━━━━━ Provided text

KARACHI – Pakistani all-rounder Shahid Afridi will come out next year with his autobiography, in which he opens up about his “rivalries and alliances”, particularly those with India, as well as his infatuation with the military and his take on politics.
“Shahid Afridi: An Autobiography”, written with journalist Wajahat S Khan, is an account of one of modern-day cricket’s most controversial and high-achieving practitioners, who in 1996, as a 16-year-old, hammered a record-breaking 37-ball century.
Afridi currently holds the distinction of having hit the most number of sixes in the history of ODI cricket as well as the most wickets (97) and man-of-the-match awards in T20 Internationals.
HarperCollins India has acquired world rights to the autobiography which will be released in 2017. The publisher has dubbed the book as “big-hitting and no holds barred”.

━━━━━━━━━━
━━━━━ Exercise data

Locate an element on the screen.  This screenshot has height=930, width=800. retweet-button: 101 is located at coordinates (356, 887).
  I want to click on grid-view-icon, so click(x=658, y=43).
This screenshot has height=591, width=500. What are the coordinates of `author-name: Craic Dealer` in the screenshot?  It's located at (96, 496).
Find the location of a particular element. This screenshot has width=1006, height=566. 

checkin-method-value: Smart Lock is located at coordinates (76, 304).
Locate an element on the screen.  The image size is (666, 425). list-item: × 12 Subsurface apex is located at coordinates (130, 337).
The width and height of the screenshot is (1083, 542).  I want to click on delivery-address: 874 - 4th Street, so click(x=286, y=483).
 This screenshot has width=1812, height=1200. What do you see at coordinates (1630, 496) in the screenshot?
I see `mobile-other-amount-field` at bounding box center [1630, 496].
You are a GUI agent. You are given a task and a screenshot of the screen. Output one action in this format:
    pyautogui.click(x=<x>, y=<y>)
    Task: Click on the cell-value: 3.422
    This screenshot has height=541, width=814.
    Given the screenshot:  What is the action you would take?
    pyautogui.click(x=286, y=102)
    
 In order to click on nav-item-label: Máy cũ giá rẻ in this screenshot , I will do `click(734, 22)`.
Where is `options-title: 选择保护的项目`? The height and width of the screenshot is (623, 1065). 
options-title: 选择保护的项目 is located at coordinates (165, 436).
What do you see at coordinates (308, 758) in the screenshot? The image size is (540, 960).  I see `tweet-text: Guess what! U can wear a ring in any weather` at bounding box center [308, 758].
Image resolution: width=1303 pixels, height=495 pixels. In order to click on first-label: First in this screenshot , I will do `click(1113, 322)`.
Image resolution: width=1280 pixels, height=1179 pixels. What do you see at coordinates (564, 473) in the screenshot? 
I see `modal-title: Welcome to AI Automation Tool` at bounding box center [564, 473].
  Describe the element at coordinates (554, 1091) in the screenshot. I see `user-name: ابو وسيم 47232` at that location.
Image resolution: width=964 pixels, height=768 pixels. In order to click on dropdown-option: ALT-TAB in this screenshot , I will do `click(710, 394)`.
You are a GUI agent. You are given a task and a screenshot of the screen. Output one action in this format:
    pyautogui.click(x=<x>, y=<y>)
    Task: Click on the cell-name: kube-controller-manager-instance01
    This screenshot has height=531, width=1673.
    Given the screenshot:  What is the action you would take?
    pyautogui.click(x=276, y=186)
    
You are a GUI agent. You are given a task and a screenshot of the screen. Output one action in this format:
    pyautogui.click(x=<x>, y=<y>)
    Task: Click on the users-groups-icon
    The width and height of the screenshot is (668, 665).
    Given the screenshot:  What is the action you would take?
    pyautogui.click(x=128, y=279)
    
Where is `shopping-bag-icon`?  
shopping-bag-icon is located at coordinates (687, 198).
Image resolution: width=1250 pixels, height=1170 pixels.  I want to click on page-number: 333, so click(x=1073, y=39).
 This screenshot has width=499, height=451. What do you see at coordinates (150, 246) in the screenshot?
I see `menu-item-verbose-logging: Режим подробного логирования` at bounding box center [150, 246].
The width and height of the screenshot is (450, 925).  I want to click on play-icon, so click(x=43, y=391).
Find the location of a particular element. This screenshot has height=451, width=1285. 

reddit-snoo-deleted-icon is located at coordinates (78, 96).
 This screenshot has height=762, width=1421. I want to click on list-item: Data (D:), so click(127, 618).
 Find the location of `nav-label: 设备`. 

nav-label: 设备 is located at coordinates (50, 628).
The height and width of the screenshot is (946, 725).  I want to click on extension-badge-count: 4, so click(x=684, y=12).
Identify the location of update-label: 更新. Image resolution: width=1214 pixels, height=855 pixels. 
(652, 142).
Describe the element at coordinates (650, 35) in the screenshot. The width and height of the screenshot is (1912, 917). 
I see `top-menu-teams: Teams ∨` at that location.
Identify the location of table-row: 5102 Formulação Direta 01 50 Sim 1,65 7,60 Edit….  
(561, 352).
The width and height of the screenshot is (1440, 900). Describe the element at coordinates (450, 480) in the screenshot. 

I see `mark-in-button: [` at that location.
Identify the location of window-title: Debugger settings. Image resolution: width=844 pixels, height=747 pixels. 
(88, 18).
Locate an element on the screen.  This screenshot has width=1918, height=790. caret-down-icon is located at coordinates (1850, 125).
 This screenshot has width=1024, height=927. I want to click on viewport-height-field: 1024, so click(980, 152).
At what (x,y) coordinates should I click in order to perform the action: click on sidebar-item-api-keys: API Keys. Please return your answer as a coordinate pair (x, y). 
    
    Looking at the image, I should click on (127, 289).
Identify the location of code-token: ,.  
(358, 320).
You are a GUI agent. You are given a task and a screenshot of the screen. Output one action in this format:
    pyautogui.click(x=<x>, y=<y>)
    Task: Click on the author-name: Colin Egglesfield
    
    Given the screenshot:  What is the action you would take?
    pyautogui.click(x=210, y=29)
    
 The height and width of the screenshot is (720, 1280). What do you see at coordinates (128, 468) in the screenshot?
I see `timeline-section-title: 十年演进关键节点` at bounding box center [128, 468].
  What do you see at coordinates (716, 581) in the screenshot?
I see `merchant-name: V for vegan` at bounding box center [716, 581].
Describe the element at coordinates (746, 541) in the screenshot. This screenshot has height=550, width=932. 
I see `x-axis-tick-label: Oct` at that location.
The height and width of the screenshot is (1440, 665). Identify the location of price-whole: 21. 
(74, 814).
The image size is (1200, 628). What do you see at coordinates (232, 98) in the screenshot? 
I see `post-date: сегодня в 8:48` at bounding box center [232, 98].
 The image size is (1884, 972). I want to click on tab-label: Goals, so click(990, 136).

━━━━━━━━━━

*Work instruction*. Please name the journalist who wrote the autobiography with Shahid Afridi, according to the article about it.

*Answer to this task*. Wajahat S Khan